◆ How to complete this task: Of all the entries below, only the lines from the one with "The image size is (635, 517)." up to and including the one with "Given: Expand the Technology objects folder" are to be duplicated exactly.

◆ Listed records:
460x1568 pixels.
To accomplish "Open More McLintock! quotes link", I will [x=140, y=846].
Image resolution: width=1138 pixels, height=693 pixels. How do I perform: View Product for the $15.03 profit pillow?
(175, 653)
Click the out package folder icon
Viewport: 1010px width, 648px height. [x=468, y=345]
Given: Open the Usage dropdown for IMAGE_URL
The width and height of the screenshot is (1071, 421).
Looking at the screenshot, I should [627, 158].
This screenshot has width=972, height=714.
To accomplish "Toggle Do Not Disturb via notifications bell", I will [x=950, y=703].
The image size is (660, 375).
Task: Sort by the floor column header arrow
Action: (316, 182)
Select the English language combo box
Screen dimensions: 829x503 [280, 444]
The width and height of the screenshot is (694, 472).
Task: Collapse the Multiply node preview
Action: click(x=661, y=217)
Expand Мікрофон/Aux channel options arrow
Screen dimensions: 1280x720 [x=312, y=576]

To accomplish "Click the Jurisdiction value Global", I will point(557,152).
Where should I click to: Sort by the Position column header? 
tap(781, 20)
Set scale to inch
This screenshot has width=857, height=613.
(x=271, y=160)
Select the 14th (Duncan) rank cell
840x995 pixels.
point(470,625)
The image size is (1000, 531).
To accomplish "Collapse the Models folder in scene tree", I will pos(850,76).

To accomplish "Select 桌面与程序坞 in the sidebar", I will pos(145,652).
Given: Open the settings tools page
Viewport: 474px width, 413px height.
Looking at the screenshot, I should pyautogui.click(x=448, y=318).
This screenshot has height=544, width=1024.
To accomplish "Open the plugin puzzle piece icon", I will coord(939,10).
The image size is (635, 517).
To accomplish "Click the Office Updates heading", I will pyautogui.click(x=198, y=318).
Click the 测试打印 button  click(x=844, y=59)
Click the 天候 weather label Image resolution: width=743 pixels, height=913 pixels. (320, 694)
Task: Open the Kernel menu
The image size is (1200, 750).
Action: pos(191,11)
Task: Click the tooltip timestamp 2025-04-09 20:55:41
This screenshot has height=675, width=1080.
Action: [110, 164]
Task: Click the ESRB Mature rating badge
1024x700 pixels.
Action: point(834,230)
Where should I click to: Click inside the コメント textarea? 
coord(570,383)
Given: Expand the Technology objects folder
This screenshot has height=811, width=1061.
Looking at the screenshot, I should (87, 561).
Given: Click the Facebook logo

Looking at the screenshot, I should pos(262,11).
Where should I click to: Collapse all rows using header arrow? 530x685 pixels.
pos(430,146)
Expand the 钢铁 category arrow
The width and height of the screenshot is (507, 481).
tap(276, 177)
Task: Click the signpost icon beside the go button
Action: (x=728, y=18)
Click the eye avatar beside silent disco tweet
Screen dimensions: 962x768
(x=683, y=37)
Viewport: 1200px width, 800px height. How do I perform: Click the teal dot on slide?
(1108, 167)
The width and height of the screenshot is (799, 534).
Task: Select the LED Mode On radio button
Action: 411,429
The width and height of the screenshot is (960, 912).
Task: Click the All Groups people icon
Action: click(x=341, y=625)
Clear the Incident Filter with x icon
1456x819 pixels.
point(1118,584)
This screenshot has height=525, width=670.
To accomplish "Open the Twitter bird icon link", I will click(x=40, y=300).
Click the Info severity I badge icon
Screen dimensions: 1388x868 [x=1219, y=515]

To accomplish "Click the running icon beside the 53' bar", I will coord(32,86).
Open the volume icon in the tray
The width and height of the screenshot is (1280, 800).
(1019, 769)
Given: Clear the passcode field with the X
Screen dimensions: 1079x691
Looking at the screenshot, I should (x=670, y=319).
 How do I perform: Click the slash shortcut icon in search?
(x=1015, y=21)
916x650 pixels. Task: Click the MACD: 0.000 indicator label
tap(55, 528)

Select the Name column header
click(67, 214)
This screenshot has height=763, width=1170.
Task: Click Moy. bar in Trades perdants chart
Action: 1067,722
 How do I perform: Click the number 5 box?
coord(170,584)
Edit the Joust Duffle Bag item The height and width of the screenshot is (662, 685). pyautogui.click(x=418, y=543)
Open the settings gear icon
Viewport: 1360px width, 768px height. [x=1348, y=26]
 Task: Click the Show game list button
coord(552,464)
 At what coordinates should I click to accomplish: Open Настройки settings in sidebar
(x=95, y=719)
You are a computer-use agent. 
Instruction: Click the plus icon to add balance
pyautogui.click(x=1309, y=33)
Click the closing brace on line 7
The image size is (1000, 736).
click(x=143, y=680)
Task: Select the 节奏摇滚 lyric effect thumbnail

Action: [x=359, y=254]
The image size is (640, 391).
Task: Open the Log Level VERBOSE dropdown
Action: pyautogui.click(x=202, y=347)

◆ Response box:
The image size is (635, 517).
To accomplish "Click the Office Updates heading", I will pyautogui.click(x=198, y=318).
Click the 测试打印 button  click(x=844, y=59)
Click the 天候 weather label Image resolution: width=743 pixels, height=913 pixels. (320, 694)
Task: Open the Kernel menu
The image size is (1200, 750).
Action: pos(191,11)
Task: Click the tooltip timestamp 2025-04-09 20:55:41
This screenshot has height=675, width=1080.
Action: [110, 164]
Task: Click the ESRB Mature rating badge
1024x700 pixels.
Action: point(834,230)
Where should I click to: Click inside the コメント textarea? 
coord(570,383)
Given: Expand the Technology objects folder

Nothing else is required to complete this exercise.